____ EXCERPTED TEXT
According to the invention, the spring elements comprise a first portion for making an electrical contact with the shielding arrangement of the counterpart and a second portion which is at least partially located outside the gap between the connector and its counterpart (or the shielding arrangement of the counterpart). Consequently, in the mated situation the spring elements of the shielding assembly provide electrical contact between the shield member of the assembly and the counterpart connector, preferably with a shielding arrangement of the counterpart connector. The spring elements may comprise a conductive portion or be conductive as a whole, e.g. by being metallic. Such electric contact provides an EMI shielding effect to the connector assembly. In the shielding assembly according to the invention, the second portion is arranged further away from the shield wall in the mated situation than in the unmated situation. This prevents the spring element from becoming trapped against the shield wall upon mating the connector and the counterconnector, which could result in plastic deformation of (the second portion of) the spring element. The spring element, and therewith the shielding arrangement, is therefore relative safe from damage.

Thus, in the shielding assembly according to the invention, the size, strength and/or resiliency of the spring element of the shielding assembly need not be dimensioned for withstanding plastic deformation. The spring element therefore may be formed for accepting relatively large amounts of elastic deformation and for having a relatively low spring constant.

The former aspect provides a relatively large tolerance for true positioning of the connector and the counterpart connector of the connector assembly with respect to each other. The latter aspect facilitates mating the connector and the counterpart connector by providing a relatively low insertion resistance, hence reducing the required insertion force.

It is generally desired that a plurality of adjacent spring elements are provided for reasons of increasing effective EMI shielding by reducing apertures in the shielding. For facilitating designing and manufacturing of the shielding assembly and thus of at least the connector of the connector assembly the plural spring elements are substantially identical.

The assembly of claim 2 allows a relatively large freedom of movement for the second section of the spring element, in particular if the contact portion and the portion of the first section are arranged on opposite sides of the shield wall. The second section is advantageously arranged such that its displacement upon mating is also unobstructed by the counterpart connector. Such a configuration also allows limiting the opening in the shield wall to the extent which is necessary for the passage and/or movement of the first section, for a better EMI shielding. A configuration with the second section also moving through the shield wall (for instance if the shielding member is attached inside the shielding assembly, falls in the scope of the invention even if not the most preferred.
________
____ SUPPLIED DATA
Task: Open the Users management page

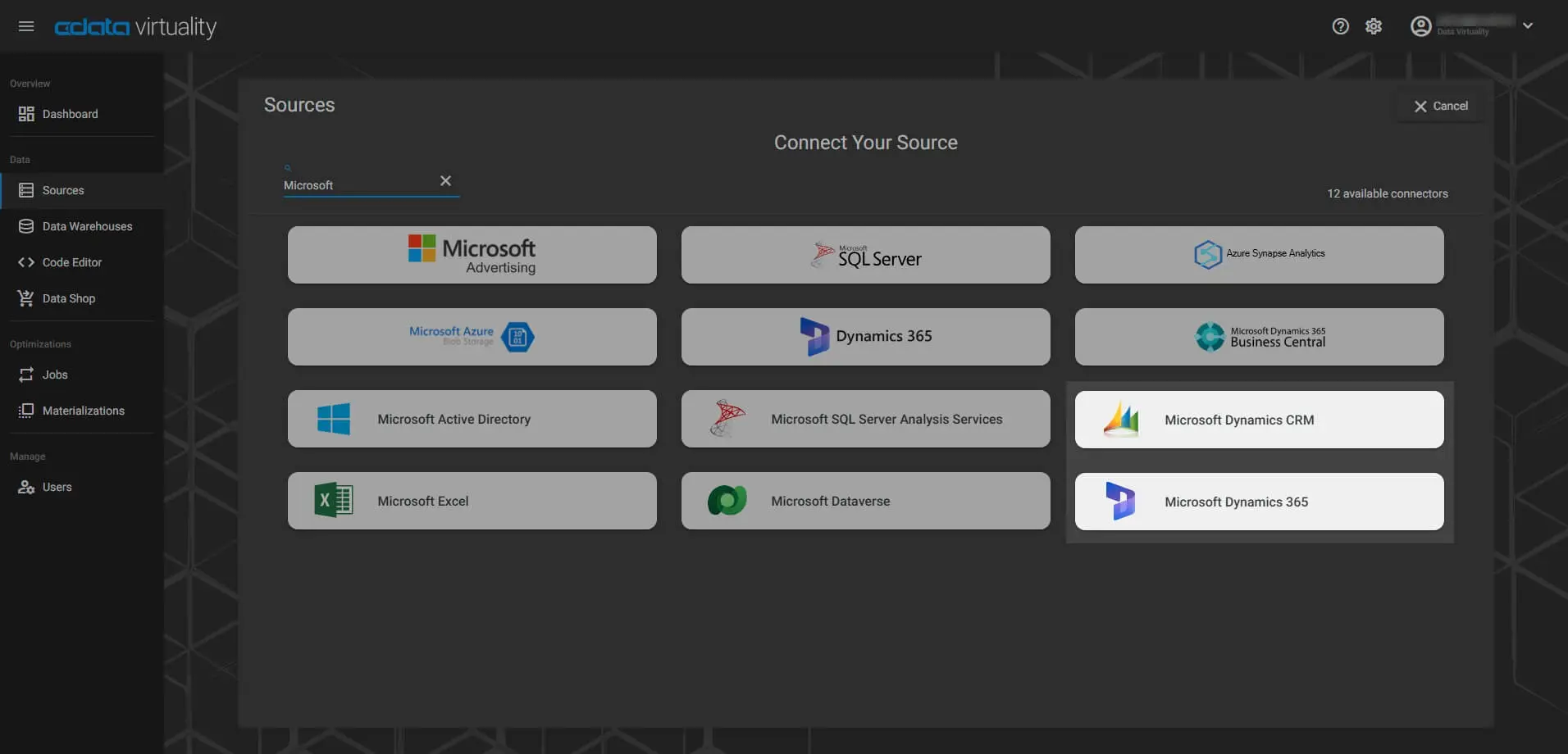Action: tap(57, 487)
________
OBJECTIVE:
In the text on connector shielding, what does the relatively low insertion resistance reduce? The data is not needed for this.

EXPECTED ANSWER:
The required insertion force.